AVIS DE MARIE-HELENE BACQUE, SOCIOLOGUE, CO-AUTEUR DU RAPPORT POUR UNE REFORME RADICALE DE LA POLITIQUE DE LA VILLE.

Suite à la séance de l'Université Populaire de la Villeneuve du 26 avril 2018, des habitants m’ont demandé de réagir à la prise de position de la Table de quartier contre les démolitions du 10/20 Galerie de l'Arlequin.

L'une des 30 propositions du rapport « Pour une réforme radicale de la politique de la Ville » que Mohamed Mechmache et moi-même avons remis en juillet 2013 au ministre chargé de la Ville, François LAMY, portait en effet sur la création des Tables de quartier, en s’inspirant du modèle québécois. L'intention de cette proposition était de soutenir la création d’espaces d’initiatives, d’interpellation et de mobilisation dans les quartiers populaires, dans une perspective de renforcement du pouvoir d'agir des habitants et de développement de la démocratie. Malheureusement, la loi Lamy de février 2014 a abouti à la création des Conseils Citoyens qui sont des instances participatives très institutionnelles mises en place par les élus et les préfets.

Des Tables de quartier sont cependant nées dans une trentaine de villes dont Grenoble où la municipalité a souhaité créer des instances hybrides qui portent le nom de « Table de Quartier », en référence à l'esprit du rapport « Pour une réforme radicale de la politique de la ville », tout en s'inscrivant dans les règles de fonctionnement des Conseils Citoyens de la loi Lamy. Ces tables, dans leur diversité, représentent des espaces riches d’innovation et d’expérimentation démocratique.

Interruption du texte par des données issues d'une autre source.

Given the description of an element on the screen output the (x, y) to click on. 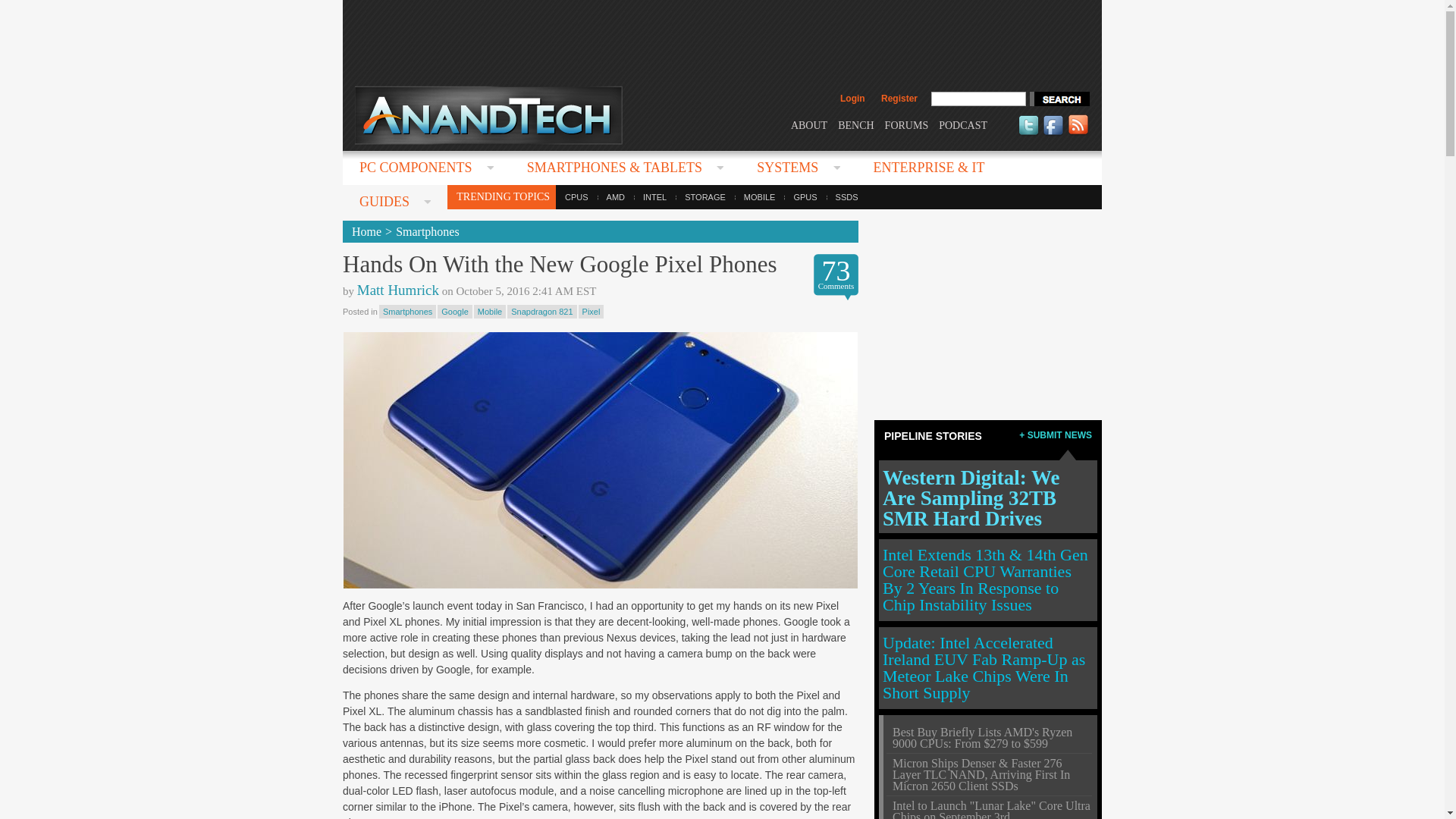
BENCH (855, 125)
FORUMS (906, 125)
PODCAST (963, 125)
search (1059, 98)
search (1059, 98)
Register (898, 98)
ABOUT (808, 125)
Login (852, 98)
search (1059, 98)
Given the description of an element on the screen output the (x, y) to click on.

La Table de quartier de la Villeneuve, relayant les habitants organisés au sein d'un Collectif contre les démolitions imposées, émet aujourd’hui, auprès du comité de pilotage de la rénovation urbaine, un avis négatif sur des projets de démolitions annoncés par la municipalité, en particulier au 10/20 Galerie de l'Arlequin.

Cette démarche me semble participer de la logique d’interpellation et de co-construction que nous préconisions dans notre rapport. Comme j'ai pu le dire lors de la séance de l'Université Populaire de la Villeneuve, la rénovation urbaine n'a pas de sens si elle se construit contre l’avis des habitants. Ce sont eux qui vivent à la Villeneuve, qui y partagent l’expérience du quotidien, qui ont la connaissance d’usage. Le projet ne peut se construire qu’avec eux.

J’espère que les institutions locales et nationales sauront balayer les logiques descendantes qui prévalent dans beaucoup d’opérations ANRU, être à l'écoute des avis des premiers concernés car il ne fait aucun doute que lorsqu'ils s'impliquent dans l'avenir de leur quartier, en particulier lors des projets de transformation urbaine, un véritable changement est possible. Prendre en compte l’avis de la Table de quartier et s’appuyer sur son expertise et ses capacités de mobilisation pour retravailler le projet avec les habitants, serait aussi le moyen de pousser plus avant l’expérimentation démocratique qu’elle constitue et de la reconnaître pleinement.